With unemployment stubbornly hovering above 9%, job-seekers are having a hard time resisting the temptation to do some “creative writing” on their résumés.

Sometimes, it’s outright deception. The Liars Index, which tracks the percentage of résumés claiming false credentials, reached another new high in the first half of 2011. It found that 21% of education claims on résumés were misrepresented.

In other cases, applicants take the oddball route, hoping to stand out in the crowd. With half of HR managers saying they spend, on average, less than a minute reviewing each application, that can be a wise move at times. But as Rosemary Haefner, VP of HR at CareerBuilder says, “Job seekers need to ask themselves if they’re standing out for the right reasons.”

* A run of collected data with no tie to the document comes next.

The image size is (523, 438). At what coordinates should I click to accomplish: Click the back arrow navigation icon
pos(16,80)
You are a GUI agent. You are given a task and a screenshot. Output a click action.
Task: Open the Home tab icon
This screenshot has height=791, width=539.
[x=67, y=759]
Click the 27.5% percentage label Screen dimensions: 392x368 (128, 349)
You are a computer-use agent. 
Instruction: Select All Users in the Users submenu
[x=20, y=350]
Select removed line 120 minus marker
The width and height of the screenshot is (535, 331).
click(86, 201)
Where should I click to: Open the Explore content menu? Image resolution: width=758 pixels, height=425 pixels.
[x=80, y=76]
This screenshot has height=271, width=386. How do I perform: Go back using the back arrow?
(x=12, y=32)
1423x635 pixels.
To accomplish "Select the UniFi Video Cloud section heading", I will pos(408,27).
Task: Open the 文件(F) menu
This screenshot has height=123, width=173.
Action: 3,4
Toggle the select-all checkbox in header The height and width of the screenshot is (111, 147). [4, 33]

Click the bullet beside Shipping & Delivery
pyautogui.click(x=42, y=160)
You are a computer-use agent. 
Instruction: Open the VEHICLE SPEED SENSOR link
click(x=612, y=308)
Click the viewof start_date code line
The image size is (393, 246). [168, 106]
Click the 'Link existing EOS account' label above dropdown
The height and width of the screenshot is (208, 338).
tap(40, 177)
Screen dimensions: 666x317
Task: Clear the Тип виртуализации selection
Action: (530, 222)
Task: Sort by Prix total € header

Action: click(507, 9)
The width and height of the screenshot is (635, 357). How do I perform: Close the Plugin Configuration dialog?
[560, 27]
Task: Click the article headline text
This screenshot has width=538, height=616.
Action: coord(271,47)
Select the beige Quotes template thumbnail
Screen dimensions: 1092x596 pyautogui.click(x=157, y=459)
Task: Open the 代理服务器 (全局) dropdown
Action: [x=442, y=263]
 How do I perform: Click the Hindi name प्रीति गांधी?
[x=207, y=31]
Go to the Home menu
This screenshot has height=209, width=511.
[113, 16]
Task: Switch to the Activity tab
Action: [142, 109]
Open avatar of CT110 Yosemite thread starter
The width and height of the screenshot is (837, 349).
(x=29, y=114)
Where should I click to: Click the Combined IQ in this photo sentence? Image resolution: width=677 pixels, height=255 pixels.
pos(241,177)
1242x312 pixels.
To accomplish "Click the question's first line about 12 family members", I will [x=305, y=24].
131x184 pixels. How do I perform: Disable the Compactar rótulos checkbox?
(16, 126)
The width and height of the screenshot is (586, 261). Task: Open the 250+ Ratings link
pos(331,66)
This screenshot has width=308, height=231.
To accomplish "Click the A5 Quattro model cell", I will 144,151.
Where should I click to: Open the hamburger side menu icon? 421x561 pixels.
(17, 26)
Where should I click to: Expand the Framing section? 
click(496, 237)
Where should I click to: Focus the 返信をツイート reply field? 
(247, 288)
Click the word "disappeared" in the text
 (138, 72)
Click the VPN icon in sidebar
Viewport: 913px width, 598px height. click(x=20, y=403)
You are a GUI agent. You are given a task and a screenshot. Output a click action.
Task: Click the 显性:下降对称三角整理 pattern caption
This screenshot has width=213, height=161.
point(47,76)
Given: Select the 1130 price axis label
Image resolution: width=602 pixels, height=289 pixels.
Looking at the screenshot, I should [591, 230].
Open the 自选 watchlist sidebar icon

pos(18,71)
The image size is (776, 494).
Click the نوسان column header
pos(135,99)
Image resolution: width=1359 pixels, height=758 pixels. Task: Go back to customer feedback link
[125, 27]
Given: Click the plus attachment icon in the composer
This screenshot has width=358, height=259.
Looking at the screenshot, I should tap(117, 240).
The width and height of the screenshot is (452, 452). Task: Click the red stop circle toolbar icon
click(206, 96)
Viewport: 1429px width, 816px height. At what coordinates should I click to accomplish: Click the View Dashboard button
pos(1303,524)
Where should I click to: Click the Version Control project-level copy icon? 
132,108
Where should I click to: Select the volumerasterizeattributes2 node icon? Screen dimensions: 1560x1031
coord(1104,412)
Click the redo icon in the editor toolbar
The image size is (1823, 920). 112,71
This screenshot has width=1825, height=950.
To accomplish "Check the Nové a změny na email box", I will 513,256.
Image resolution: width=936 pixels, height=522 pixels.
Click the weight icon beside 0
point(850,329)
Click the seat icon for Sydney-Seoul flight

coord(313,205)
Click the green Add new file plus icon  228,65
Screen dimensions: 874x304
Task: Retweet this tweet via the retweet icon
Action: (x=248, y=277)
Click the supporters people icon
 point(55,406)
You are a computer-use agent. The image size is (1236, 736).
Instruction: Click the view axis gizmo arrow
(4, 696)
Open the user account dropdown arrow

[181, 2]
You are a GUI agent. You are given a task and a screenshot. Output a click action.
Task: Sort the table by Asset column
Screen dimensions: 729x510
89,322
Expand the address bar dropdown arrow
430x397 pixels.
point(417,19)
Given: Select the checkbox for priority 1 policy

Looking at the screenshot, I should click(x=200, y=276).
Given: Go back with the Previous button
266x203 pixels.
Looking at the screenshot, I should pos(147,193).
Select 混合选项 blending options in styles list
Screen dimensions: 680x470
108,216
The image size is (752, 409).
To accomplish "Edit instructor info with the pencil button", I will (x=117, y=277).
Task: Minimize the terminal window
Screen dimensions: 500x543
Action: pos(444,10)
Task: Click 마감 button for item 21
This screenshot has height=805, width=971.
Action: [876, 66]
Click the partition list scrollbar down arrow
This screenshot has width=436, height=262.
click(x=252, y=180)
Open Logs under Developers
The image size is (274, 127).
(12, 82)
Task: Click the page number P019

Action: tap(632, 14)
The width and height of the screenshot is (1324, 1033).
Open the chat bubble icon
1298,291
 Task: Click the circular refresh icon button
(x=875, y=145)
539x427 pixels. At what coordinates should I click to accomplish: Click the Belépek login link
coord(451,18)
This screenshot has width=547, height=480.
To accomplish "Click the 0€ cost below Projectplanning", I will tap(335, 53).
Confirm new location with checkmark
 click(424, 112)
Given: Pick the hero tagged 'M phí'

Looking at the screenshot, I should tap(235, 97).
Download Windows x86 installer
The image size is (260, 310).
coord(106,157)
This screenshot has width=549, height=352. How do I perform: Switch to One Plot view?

When does unique cross the line into just plain weird? Here are 10 of the most “memorable” résumés from a recent CareerBuilder survey of 2,600 HR pros and hiring managers: 

1. Said the more you paid him, the harder he worked.

2. Said he just wanted an opportunity to show off his new tie.

3. Listed her dog as reference.

4. Listed the ability to do the moonwalk as a special skill.

5. Cited a contact email address on the résumé with "shakinmybootie" in it.

6. Used his first name only on the résumé.

7. Insisted in his cover letter that the company pay him to interview with them because his time was valuable.

8. Shipped a lemon with résumé, stating “I am not a lemon.”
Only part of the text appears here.